Robert Pattinson i Kristen Stewart przebywają obecnie w Kanadzie, gdzie kręcą trzecią część sagi o wampirach, Zaćmienie. (Tak - już trzecią.) Chwilowy wyjazd z USA nie wpływa bynajmniej na spadek zainteresowania mediów ich rzekomym związkiem, który mają niebawem ujawnić.
Zanim jednak to nastąpi, młodzi aktorzy starają się udawać, że poza planem nic ich nie łączy. Jak informuje National Enquirer przychodzi im to z coraz większym trudem. Podczas pobytu w Vancouver bardziej wyluzowani niż zwykle (m.in. za sprawą mniejszego natężenia psychofanów) kilka razy dali się przyłapać w intymnych sytuacjach. Chodzą razem na kolacje do miejscowych knajpek i od czasu do czasu wypadają na zakupy.
Cała ekipa często wpada do nas na posiłek. Może dlatego, że paparazzi mają problem, żeby ich tutaj wytropić - mówi kelnerka jednej z restauracji w Vancouver. Rob i Kristen także u nas bywają. Widać, że świetnie czują się w swoim towarzystwie. Często się śmieją i żartują i są bardzo uprzejmi w stosunku do nas. Dla nikogo nie jest tajemnicą, że są parą. Od razu widać, że za sobą szaleją.
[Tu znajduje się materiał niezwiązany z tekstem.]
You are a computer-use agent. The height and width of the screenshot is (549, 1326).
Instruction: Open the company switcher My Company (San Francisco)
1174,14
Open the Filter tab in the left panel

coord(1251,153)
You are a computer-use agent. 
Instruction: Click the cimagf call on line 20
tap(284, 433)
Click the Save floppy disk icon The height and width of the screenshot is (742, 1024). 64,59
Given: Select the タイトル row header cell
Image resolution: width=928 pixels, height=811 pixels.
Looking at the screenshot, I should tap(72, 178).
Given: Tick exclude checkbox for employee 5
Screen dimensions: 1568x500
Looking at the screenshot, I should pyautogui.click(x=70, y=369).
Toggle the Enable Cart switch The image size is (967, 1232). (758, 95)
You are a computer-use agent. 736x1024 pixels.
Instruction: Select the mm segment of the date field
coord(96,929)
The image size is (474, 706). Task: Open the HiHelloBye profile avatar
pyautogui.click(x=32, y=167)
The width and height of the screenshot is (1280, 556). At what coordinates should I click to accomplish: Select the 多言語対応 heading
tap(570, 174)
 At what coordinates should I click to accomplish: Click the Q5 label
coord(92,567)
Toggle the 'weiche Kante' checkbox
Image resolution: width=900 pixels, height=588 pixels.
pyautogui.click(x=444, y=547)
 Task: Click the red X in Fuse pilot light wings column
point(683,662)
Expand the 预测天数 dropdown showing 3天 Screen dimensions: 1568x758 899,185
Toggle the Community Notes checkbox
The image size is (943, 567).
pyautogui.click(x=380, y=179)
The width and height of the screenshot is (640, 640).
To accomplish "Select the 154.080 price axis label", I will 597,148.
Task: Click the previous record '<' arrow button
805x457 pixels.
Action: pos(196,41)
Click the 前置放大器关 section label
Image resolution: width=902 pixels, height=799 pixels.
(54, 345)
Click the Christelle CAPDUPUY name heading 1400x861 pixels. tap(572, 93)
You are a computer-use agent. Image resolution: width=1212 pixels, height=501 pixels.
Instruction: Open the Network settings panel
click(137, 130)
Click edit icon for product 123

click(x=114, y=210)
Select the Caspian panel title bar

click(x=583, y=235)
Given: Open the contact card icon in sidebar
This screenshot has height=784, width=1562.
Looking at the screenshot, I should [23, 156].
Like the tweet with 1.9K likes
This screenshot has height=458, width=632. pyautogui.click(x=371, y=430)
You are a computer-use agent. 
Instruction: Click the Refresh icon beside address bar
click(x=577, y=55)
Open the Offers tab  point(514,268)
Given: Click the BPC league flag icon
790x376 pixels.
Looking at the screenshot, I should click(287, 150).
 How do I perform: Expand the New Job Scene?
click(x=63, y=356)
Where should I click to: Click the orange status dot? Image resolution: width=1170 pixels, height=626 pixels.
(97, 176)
Idąc tym tropem dziennikarze tabloidu trafiali do świadków o wiele bardziej dosadnego okazywania sobie uczuć przez Bellę i Edwarda. Podczas wyprawy na zakupy do lokalnego centrum handlowego w Vancouver aktorzy wykorzystali chwilę intymności w przebieralni jednego ze stoisk z odzieżą.
To, co mogliśmy usłyszeć nie wskazywało, że w przymierzalni byli tylko i wyłacznie zajęci przymierzaniem koszulek - powiedziała sprzedawczyni w rozmowie z gazetą. Gdy wyszli po kilku minutach, byli cali potargani i ciężko oddychali.